When you receive…you are brought to the vulnerable raw, helpless, needy parts of yourself. You are humbled by your own weakness and often times…brokenness.
It’s hard to be in that place. God forbid we admit being needy and vulnerable and unable to “make it happen.”
Over the years of having kiddos I have been brought to my knees many times — in prayer, sleep deprived and exhausted rocking and nursing, to the toilet vomiting (mine or my kiddos), the floor wiping up god knows what spilled, and into the arms of my Brian saying, “I can’t do it.”
It’s hard to admit that. But I can’t. I can’t be present to my kiddos and get a million things done. I can’t be on the PTA, our CPA, FB, or…some other acronym…and cook homemade meals, blog every day, work, write, do yoga, meditate…..blah blah blah.
So I don’t.
But I can do a few things. And do them with love and attention and kindness. And that’s what my life is about — being mindful of slowing down, of noticing what really matters, of being ok with not having it all together. That’s what parenting is teaching me.

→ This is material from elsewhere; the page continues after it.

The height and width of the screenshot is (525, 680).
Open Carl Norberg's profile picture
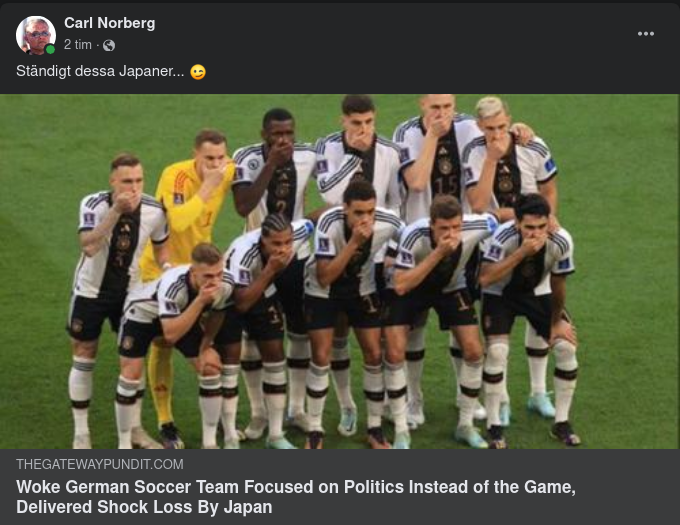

I…we all..can do one thing in a moment instead of mulit-tasking and busying our lives and doing a crappy job at it.
We can sllllllllow down.
Leave the dishes. Forget nicely wrapped presents. Slow down and receive the moment.
This hug from your little one,
this kindness from others.
And so, this morning, my “act of kindness” was to myself (and ultimately, my family!). I took a nap so I’d wake up as Lisa. Not Aunt Petunia. Lisa whose eyes smile tenderly at my little ones. Lisa whose can greet family and make folks feel welcomed and loved. Lisa who can handle a new marble game all over the floor. Lisa who can hold Little C all afternoon. Lisa who can read another chapter and another and another of “The MAgic Tree House” to my son. Lisa who can say, “Thank you” to Brian at the end of a beautiful, humbling day.